Texte à lire
★ ★ ★

A Mamoudzou (Mayotte), après la victoire de Macron le 7 mai 2017. Photo Lény Stora. docpix Alors que le Président français entame mardi...
A Mamoudzou (Mayotte), après la victoire de Macron le 7 mai 2017. Photo Lény Stora. docpix |
Alors que le Président français entame mardi une visite sur l’île, les objectifs élevés d’expulsions fixés par l’Etat français peuvent aboutir à des reconduites contestables. Sur place, des destructions de bidonvilles font aussi polémique.
«Un état de non-droit.» Dominique Ségard, présidente de l’antenne locale de la Cimade, une association qui soutient les migrants, est catastrophée. Pour parvenir à l’objectif gouvernemental de 25 000 expulsions d’ « immigrés clandestins » en 2019, la préfecture de Mayotte mettrait les bouchées doubles, une précipitation qui aboutirait à des reconduites à la frontière illégales, selon l’association.
Annie Faure, déléguée au Défenseur des droits, estime elle aussi que «Mayotte est loin du compte en matière de respect du droit». L’enseignante à la retraite a reçu la veille, dans son bureau de Dembeni, sur la côte Est, une mère expulsée sans raison, explique-t-elle : «Un parent d’enfant français ne peut être renvoyé. Pourtant Aïcha (1) l’a été, alors qu’elle avait le passeport de son bébé sur elle au moment de l’arrestation !» Aïcha a pu revenir après une ordonnance du juge des référés. «Toutes ces erreurs, c’est parce que les services de l’Etat, débordés, vont trop vite»,estime Annie Faure. La préfecture n’a pas répondu à nos sollicitations, invoquant la visite d’Emmanuel Macron, qui atterrit ce mardi à Mayotte. Mais les services reconnaîtraient eux-mêmes des dysfonctionnements, «des trous dans la raquette, pour reprendre leur expression»,selon la présidente de la Cimade.

★ ★ ★

Jeu de données
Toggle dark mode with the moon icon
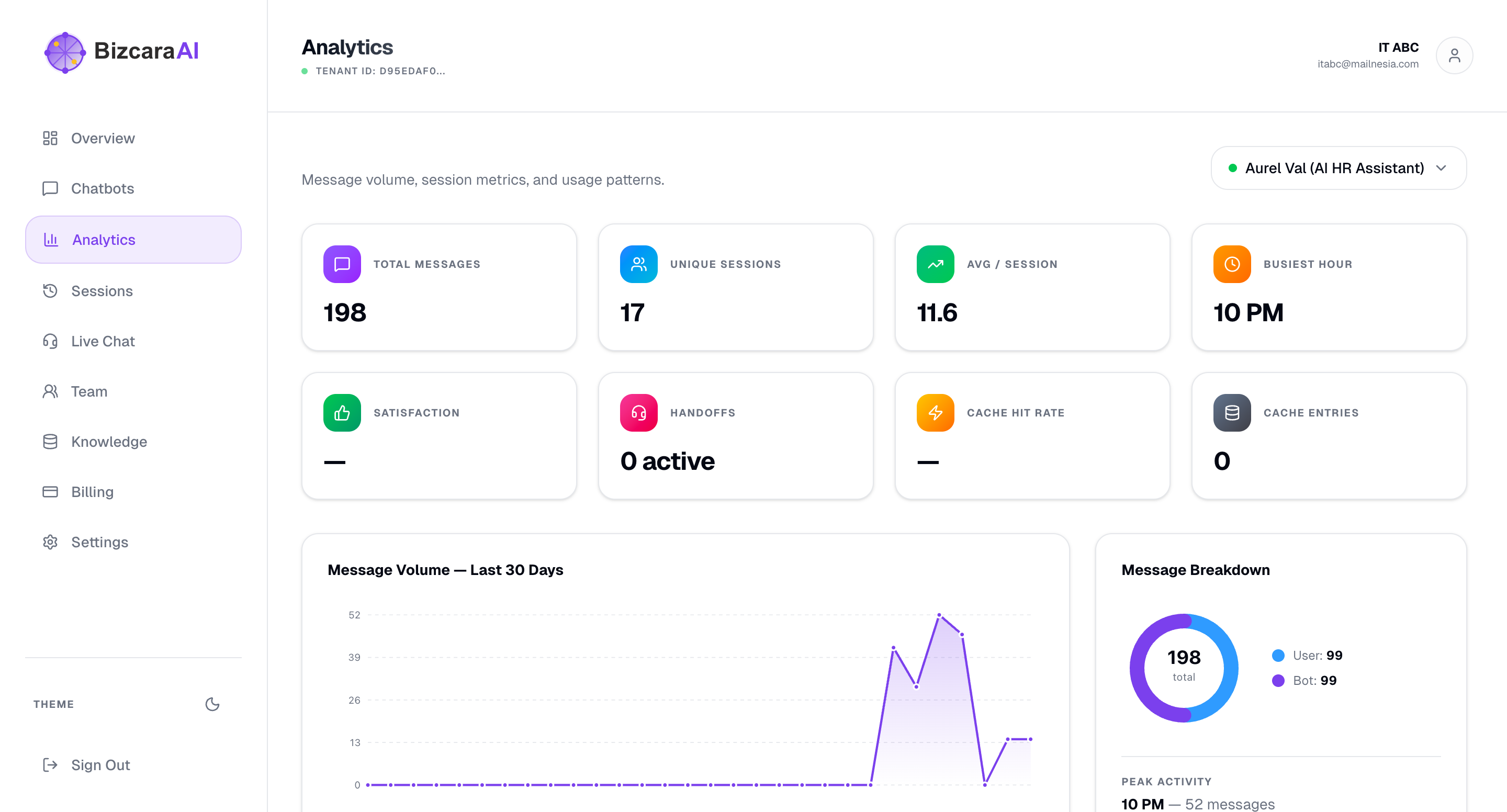Image resolution: width=1507 pixels, height=812 pixels. (212, 704)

★ ★ ★

Petit exercice
D'après l'article sur Mayotte, pourquoi Annie Faure juge-t-elle que l'expulsion d'Aïcha n'aurait pas dû avoir lieu ? Répondez en une à trois phrases. Les données n'ont rien à voir avec ce qui est demandé ici.

Réponse attendue
Un parent d'enfant français ne peut pas être renvoyé. Aïcha a pourtant été expulsée alors qu'elle avait sur elle le passeport de son bébé au moment de son arrestation.